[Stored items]
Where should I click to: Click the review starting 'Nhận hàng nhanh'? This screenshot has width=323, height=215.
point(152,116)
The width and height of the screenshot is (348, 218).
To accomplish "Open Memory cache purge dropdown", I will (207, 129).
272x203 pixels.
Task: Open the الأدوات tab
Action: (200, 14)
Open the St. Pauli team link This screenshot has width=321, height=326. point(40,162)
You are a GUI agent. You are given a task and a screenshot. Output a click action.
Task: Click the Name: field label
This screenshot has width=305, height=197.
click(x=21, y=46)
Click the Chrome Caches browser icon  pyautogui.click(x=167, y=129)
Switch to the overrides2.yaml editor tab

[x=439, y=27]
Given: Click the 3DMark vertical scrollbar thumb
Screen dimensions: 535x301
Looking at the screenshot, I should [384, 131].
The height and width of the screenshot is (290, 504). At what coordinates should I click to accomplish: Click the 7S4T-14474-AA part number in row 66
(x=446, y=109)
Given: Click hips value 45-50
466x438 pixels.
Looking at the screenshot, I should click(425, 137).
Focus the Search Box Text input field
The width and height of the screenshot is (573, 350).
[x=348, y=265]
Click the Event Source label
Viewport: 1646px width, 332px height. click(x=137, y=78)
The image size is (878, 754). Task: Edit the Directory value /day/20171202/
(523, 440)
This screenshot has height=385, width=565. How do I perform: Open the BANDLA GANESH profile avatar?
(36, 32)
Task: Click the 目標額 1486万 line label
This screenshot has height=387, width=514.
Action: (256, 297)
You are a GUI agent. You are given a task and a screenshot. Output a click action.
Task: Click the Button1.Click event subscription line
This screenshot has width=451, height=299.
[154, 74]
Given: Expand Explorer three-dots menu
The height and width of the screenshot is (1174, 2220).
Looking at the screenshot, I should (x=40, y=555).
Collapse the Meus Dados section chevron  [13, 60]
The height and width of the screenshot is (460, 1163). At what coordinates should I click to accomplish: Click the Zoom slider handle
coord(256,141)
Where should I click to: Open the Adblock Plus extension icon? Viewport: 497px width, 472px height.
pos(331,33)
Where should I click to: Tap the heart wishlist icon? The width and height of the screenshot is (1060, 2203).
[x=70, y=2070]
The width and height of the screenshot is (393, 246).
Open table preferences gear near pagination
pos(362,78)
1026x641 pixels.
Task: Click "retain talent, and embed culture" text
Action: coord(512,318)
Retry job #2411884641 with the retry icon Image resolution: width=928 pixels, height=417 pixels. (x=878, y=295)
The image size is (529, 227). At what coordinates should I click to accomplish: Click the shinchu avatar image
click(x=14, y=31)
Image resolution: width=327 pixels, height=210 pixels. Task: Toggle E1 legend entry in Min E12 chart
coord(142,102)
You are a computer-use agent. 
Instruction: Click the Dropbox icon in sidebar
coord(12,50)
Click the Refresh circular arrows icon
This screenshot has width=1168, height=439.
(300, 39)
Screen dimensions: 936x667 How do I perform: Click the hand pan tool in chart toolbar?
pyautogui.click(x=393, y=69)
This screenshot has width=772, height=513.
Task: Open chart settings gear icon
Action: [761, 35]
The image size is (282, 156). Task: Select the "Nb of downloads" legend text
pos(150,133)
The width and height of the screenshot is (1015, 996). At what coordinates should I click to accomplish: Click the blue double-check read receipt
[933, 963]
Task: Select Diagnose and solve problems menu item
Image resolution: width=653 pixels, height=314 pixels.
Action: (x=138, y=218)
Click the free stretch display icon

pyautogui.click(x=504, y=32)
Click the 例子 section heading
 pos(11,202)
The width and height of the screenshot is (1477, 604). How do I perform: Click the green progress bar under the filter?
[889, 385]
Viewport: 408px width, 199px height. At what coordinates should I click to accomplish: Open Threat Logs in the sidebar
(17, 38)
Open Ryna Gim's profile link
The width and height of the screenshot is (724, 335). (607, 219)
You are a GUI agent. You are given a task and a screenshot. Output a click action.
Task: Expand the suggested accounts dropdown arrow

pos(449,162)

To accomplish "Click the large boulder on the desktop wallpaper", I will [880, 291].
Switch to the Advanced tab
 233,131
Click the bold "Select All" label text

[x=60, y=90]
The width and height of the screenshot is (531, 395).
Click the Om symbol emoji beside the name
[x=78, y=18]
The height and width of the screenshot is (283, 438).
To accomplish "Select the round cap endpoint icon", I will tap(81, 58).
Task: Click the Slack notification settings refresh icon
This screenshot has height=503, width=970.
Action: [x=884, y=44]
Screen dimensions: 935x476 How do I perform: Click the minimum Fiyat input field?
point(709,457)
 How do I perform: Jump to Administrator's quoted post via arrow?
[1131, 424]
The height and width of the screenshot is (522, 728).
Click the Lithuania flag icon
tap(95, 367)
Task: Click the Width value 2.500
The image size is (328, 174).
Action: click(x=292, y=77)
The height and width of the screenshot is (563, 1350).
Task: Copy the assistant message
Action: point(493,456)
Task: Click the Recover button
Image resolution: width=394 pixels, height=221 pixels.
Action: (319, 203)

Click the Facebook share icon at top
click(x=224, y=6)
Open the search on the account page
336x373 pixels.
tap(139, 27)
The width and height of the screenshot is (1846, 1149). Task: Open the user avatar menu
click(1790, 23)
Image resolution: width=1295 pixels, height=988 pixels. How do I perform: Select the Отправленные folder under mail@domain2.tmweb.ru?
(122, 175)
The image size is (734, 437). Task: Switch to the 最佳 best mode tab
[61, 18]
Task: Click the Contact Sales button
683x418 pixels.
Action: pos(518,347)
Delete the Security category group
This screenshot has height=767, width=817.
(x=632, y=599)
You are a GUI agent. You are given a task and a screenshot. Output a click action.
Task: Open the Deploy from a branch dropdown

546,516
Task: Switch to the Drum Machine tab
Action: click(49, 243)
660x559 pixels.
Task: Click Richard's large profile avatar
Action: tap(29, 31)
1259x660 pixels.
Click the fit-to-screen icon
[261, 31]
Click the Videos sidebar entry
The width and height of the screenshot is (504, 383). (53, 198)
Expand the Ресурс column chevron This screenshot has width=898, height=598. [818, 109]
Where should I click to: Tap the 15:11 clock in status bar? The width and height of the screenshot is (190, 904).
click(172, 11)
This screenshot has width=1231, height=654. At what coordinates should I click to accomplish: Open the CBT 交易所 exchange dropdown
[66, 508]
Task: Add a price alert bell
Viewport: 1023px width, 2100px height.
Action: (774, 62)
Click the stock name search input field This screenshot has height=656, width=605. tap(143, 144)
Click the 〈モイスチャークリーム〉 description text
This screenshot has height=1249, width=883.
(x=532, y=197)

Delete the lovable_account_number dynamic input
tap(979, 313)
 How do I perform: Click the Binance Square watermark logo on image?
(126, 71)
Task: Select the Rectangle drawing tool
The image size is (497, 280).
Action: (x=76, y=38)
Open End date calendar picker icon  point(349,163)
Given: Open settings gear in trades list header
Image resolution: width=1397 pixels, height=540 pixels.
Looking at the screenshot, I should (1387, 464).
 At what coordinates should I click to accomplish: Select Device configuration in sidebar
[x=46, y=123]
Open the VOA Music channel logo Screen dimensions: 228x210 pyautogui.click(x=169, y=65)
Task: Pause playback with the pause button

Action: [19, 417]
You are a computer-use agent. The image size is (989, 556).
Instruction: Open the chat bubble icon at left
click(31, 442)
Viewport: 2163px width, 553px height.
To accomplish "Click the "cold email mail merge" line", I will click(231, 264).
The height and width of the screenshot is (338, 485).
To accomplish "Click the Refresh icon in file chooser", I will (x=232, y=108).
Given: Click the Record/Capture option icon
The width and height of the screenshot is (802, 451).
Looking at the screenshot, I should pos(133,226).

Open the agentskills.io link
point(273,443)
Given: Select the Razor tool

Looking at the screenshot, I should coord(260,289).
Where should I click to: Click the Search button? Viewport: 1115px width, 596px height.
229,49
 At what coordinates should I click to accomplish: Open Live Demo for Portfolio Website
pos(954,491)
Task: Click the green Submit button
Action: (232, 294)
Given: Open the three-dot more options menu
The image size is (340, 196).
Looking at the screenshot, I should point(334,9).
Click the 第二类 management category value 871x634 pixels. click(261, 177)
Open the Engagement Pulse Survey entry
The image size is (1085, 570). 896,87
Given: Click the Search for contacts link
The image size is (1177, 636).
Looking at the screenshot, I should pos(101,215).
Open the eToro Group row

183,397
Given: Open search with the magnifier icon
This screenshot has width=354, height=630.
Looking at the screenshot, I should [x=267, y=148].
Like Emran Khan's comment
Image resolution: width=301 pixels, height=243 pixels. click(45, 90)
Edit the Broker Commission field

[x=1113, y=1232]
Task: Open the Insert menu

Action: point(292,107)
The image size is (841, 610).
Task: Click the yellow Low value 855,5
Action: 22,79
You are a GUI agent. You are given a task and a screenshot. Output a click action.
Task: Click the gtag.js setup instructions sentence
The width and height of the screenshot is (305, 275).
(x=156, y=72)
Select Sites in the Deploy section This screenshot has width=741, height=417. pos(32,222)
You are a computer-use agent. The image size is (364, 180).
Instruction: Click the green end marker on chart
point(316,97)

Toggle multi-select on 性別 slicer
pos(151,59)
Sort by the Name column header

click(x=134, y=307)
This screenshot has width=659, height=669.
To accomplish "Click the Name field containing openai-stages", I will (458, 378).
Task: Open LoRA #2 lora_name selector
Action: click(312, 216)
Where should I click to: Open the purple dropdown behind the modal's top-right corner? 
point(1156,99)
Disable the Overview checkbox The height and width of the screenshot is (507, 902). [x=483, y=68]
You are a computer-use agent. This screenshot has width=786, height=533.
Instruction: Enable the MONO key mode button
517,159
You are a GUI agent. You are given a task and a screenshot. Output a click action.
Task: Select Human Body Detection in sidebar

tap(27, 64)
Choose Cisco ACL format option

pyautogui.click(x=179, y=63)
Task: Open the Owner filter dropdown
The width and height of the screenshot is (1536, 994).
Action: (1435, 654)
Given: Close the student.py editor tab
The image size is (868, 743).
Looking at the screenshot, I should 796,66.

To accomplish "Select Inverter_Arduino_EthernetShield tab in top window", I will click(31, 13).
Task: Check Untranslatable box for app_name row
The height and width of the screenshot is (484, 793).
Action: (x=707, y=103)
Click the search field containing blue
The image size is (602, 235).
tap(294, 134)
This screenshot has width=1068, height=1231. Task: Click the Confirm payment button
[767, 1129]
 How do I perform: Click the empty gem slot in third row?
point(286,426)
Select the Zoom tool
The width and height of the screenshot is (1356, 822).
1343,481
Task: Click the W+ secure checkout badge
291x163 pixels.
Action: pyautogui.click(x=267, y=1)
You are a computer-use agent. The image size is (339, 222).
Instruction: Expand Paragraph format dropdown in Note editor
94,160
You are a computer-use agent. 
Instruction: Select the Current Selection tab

◆ **PROBLEM REQUIREMENTS**
Render the listing lines from the one containing "will [880, 291]." through the one containing "Action: [x=884, y=44]", inclusive, as a Markdown table with columns Row and Line, numbering each row and leaving out blank lines.

◆ **SOLVED EXERCISE**
| Row | Line |
|---|---|
| 1 | To accomplish "Click the large boulder on the desktop wallpaper", I will [880, 291]. |
| 2 | Switch to the Advanced tab |
| 3 |  233,131 |
| 4 | Click the bold "Select All" label text |
| 5 | [x=60, y=90] |
| 6 | The width and height of the screenshot is (531, 395). |
| 7 | Click the Om symbol emoji beside the name |
| 8 | [x=78, y=18] |
| 9 | The height and width of the screenshot is (283, 438). |
| 10 | To accomplish "Select the round cap endpoint icon", I will tap(81, 58). |
| 11 | Task: Click the Slack notification settings refresh icon |
| 12 | This screenshot has height=503, width=970. |
| 13 | Action: [x=884, y=44] |